ONDE ESTÃO AS FLORES?     

     O germe interior que nos habita alimenta-se da luz que a tudo ilumina, configurando alegorias nunca verdadeiras a adentrarem, através dos olhos e da fértil imaginação, nossa mente morbífica. Conhecedor da carnificina provocada por imagens que modificam, em infame clareza, a natureza inexata, preciso muitas vezes superar minhas mais tórridas resistências, e tentar manter alguma sanidade que, em si, já tem o condão da mentira de mim emanada à mesma luz que alimenta as lendas minhas, como às de todos que aceitam ver a ampla pintura, sob a fluorescência violadora. 

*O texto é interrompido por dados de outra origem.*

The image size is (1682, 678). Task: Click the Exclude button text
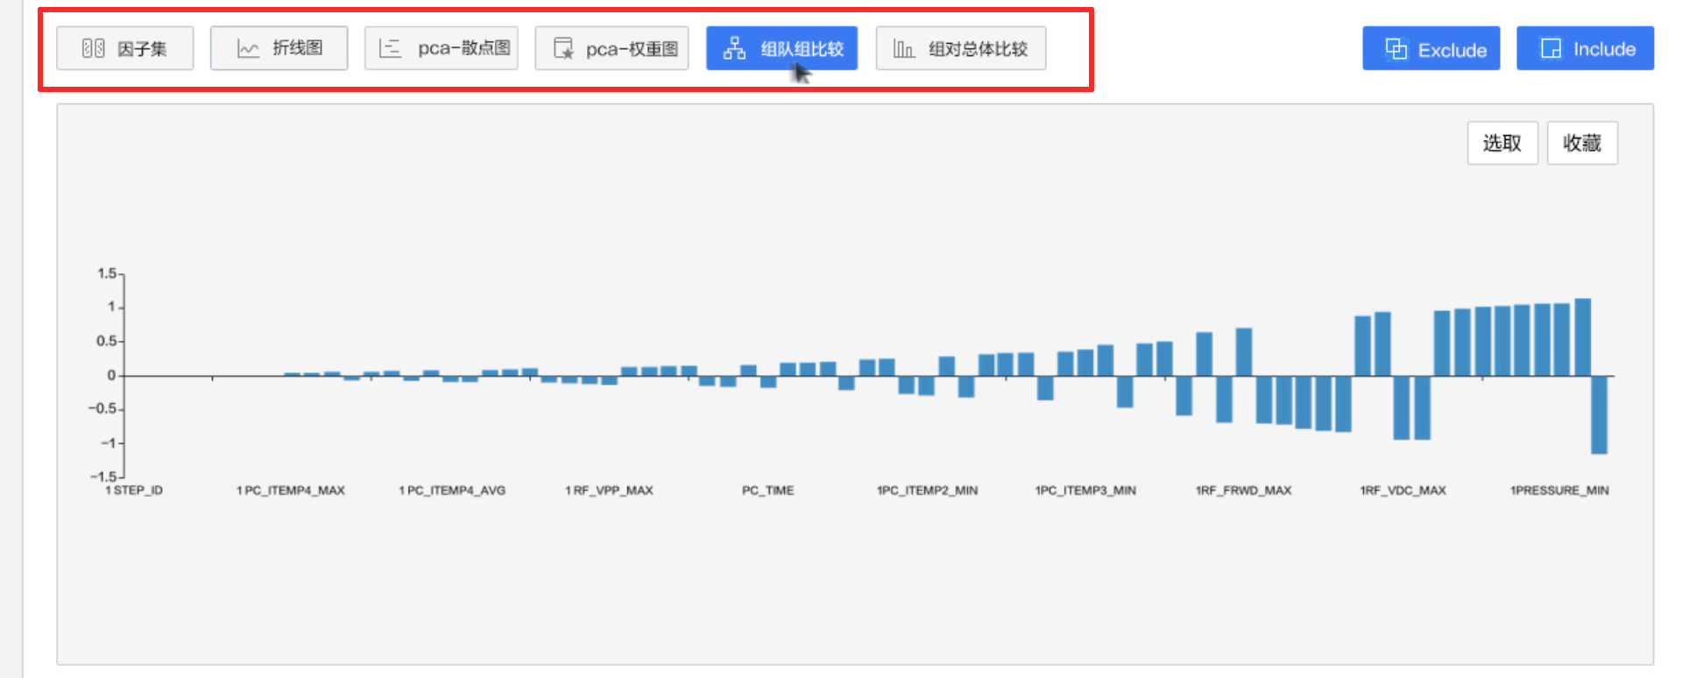coord(1452,50)
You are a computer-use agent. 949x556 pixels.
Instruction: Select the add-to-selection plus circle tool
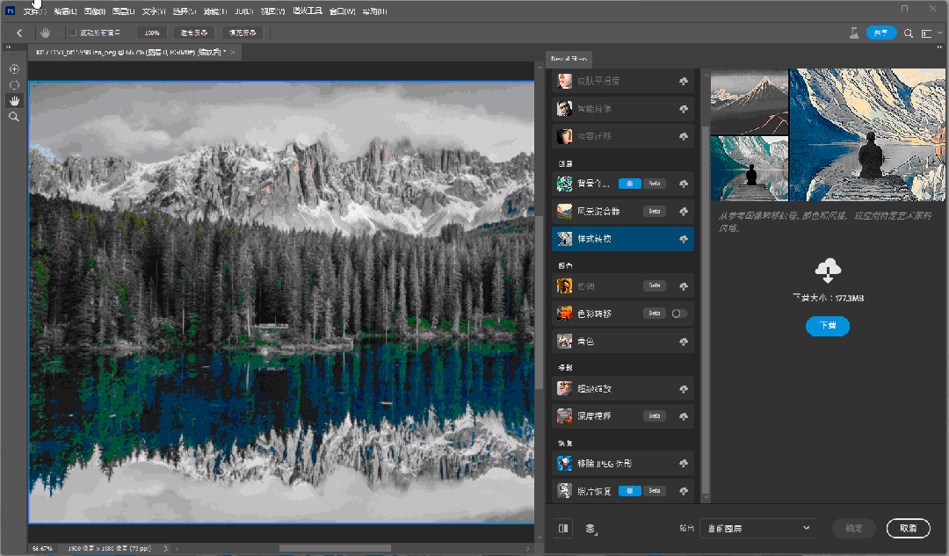pyautogui.click(x=15, y=69)
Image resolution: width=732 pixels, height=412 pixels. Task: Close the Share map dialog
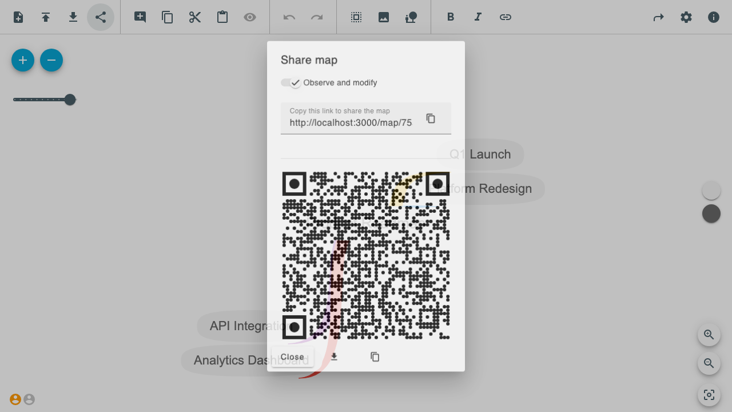coord(292,357)
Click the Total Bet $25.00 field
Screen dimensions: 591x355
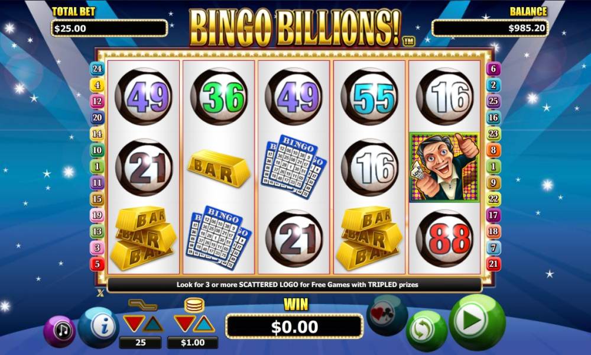pyautogui.click(x=109, y=28)
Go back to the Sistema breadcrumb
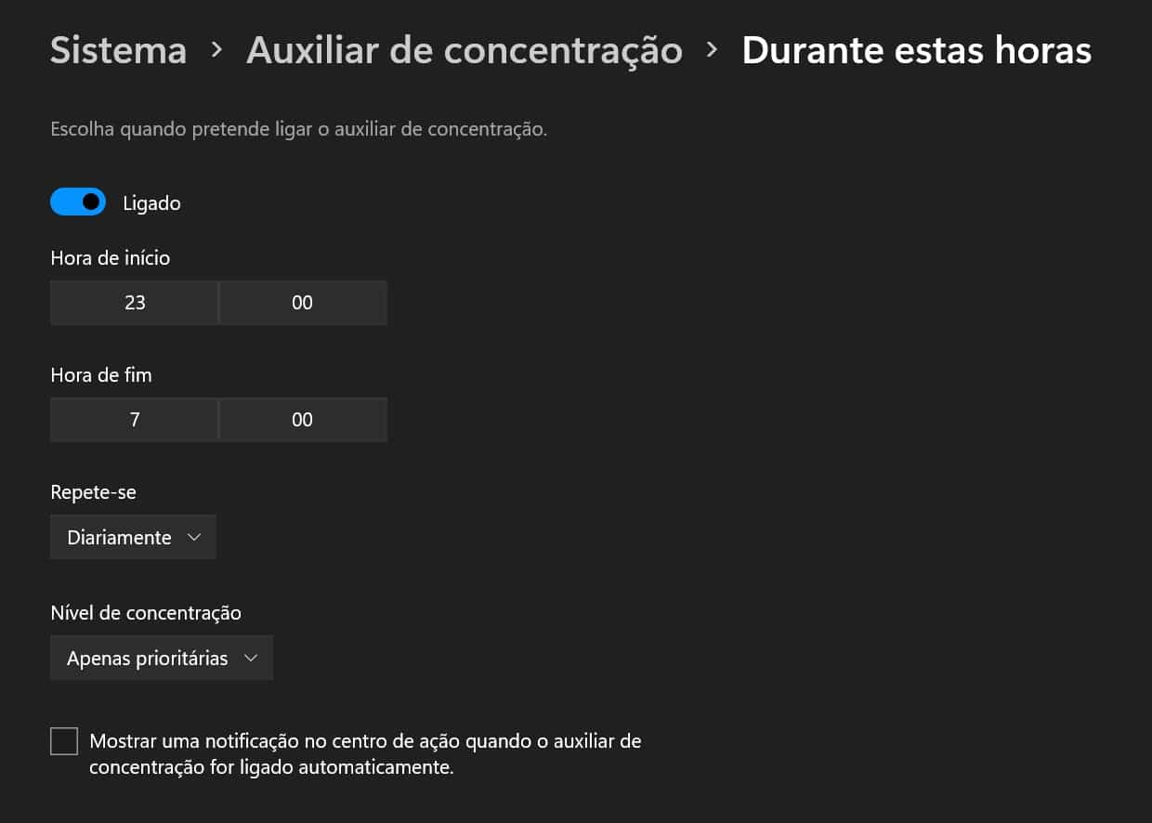 click(118, 51)
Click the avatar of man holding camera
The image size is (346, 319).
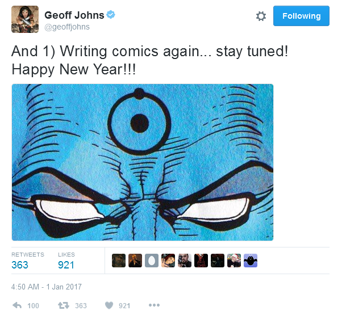pyautogui.click(x=185, y=261)
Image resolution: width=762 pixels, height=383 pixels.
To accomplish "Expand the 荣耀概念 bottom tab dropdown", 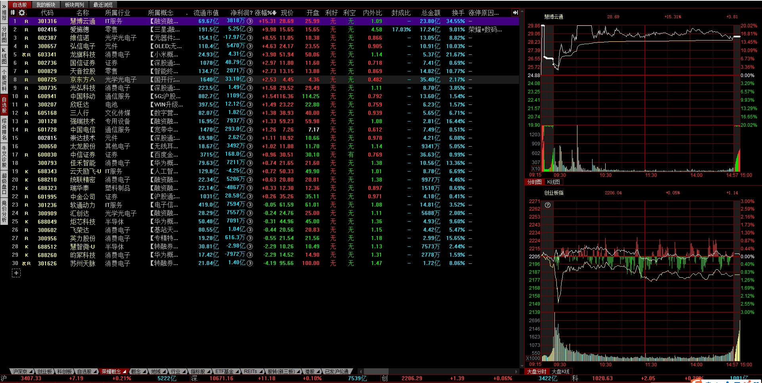I will point(124,371).
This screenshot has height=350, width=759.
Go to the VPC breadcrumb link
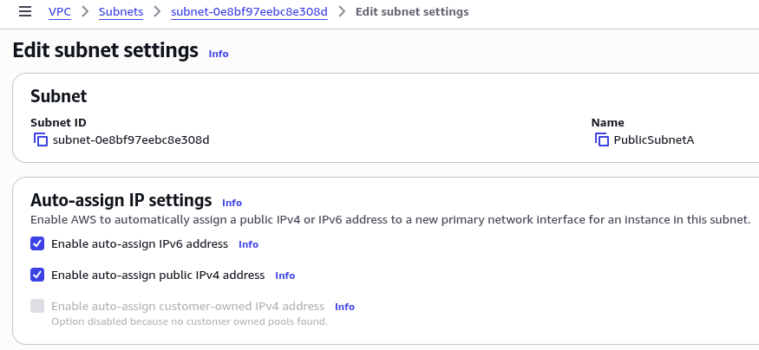(x=60, y=12)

     Aprisionado aquém do sem-fim, e apesar de ainda não defrontar imprevisibilidades incompreensíveis nas ruelas incertas da fria matéria que a tudo compõe, ousei me descerebrar para, frustradamente,  contemplar um vasto onde não se possa pousar o espírito violador. A parede me foi imposta ao perceber que a própria consciência, ou inconsciência, da tentativa me condenava nos mesmos moldes estagnados de todos. Mesmo invocando todo o meu irrealizado não-ser, não me foi possível perceber algum aspecto essencial ou algum resíduo da abstrata veracidade de qualquer coisa clareada pelo pensar imposto.

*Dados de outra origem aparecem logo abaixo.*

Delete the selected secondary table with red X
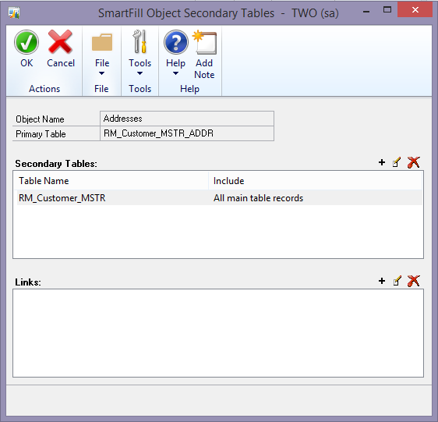This screenshot has height=422, width=438. click(413, 162)
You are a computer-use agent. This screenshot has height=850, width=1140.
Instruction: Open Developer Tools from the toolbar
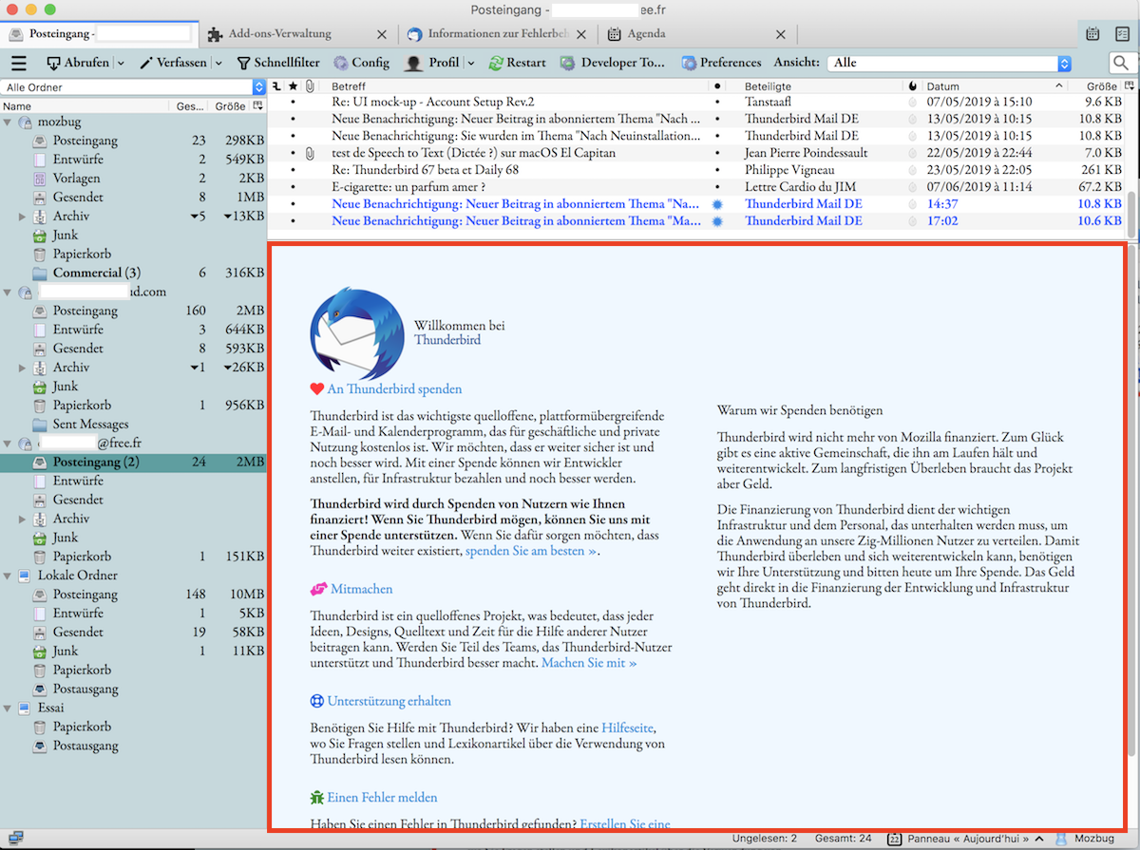[x=613, y=63]
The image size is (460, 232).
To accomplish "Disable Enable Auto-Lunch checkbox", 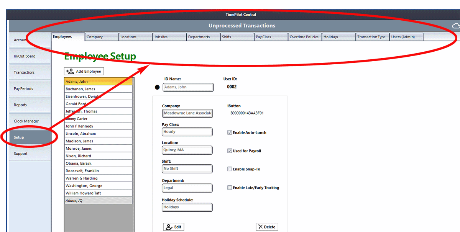I will [229, 132].
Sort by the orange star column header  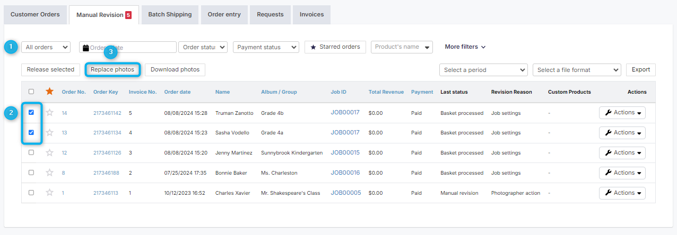[50, 92]
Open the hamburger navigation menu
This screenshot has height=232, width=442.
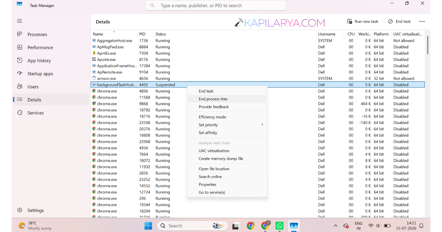click(19, 21)
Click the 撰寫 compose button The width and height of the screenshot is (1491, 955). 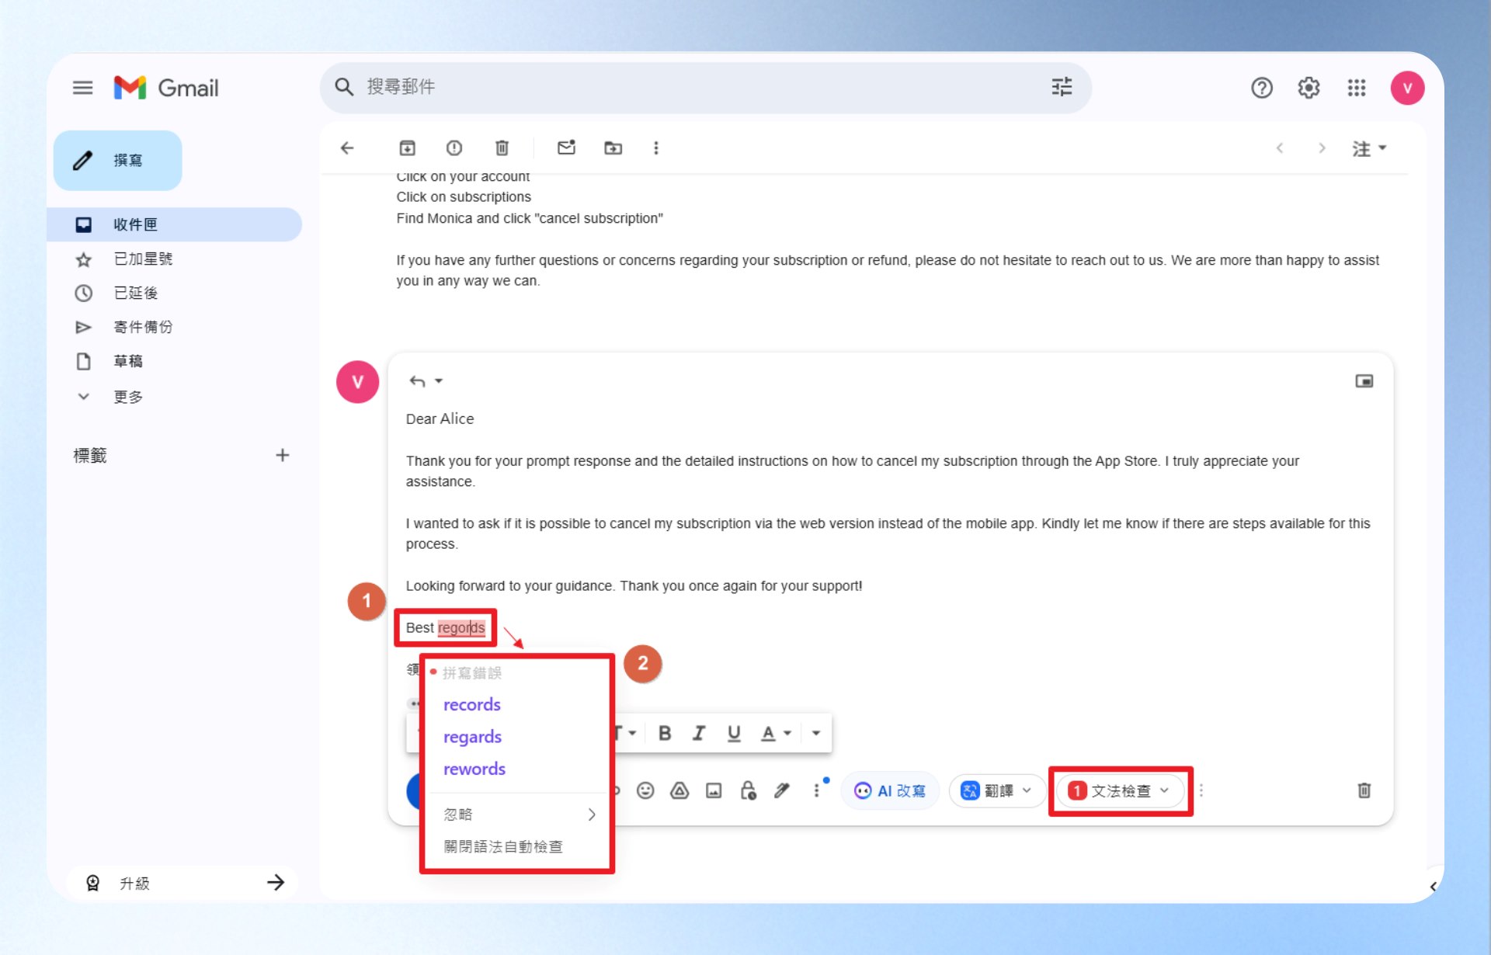coord(118,160)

     Da panorâmica da insensatez em tentar estar fora, percebi profundos abismos brancos, de onde emanavam feixes que deturpavam todos os pontos atingidos. Não há razoabilidades ou delineamentos exteriores quaisquer a tais abismos de luz que contemplei. Há exatidões falsas e vilipendiadoras de toda verdade desconhecida, concernentes à fome insaciável com que regurgitam suas insalubres claridades.  Confrontar tal paradoxo me deixou perdido entre minhas próprias veredas, como em todos os caminhos por mim já contemplados, floridos ou não. Foi-me ainda mais cruel não poder seguir além da efusão violadora originada de meu ser. Dele é que projeto e contamino todas as coisas vivas ou não; e também me eivo delas, ao me serpentear por entre dimensões, sob cuja superfície se encontram tantos outros declínios, com suas emanações oprobriosas.

     No extremo mais distante dos porta-luzes, semeadores de imagem, mais fracos se tornam seus efeitos. Sob a luz combalida tudo passa a ser questionado em meio a uma névoa espessa. Ainda assim, tais emanações alucinadas se compõem de sinfonias sedutoras e se utilizam de cores invisíveis para se cristalizarem em suas próprias naturezas estranhas e iluminarem incompreensões secretas com seus autorretratos pintados a ouro desconhecido. 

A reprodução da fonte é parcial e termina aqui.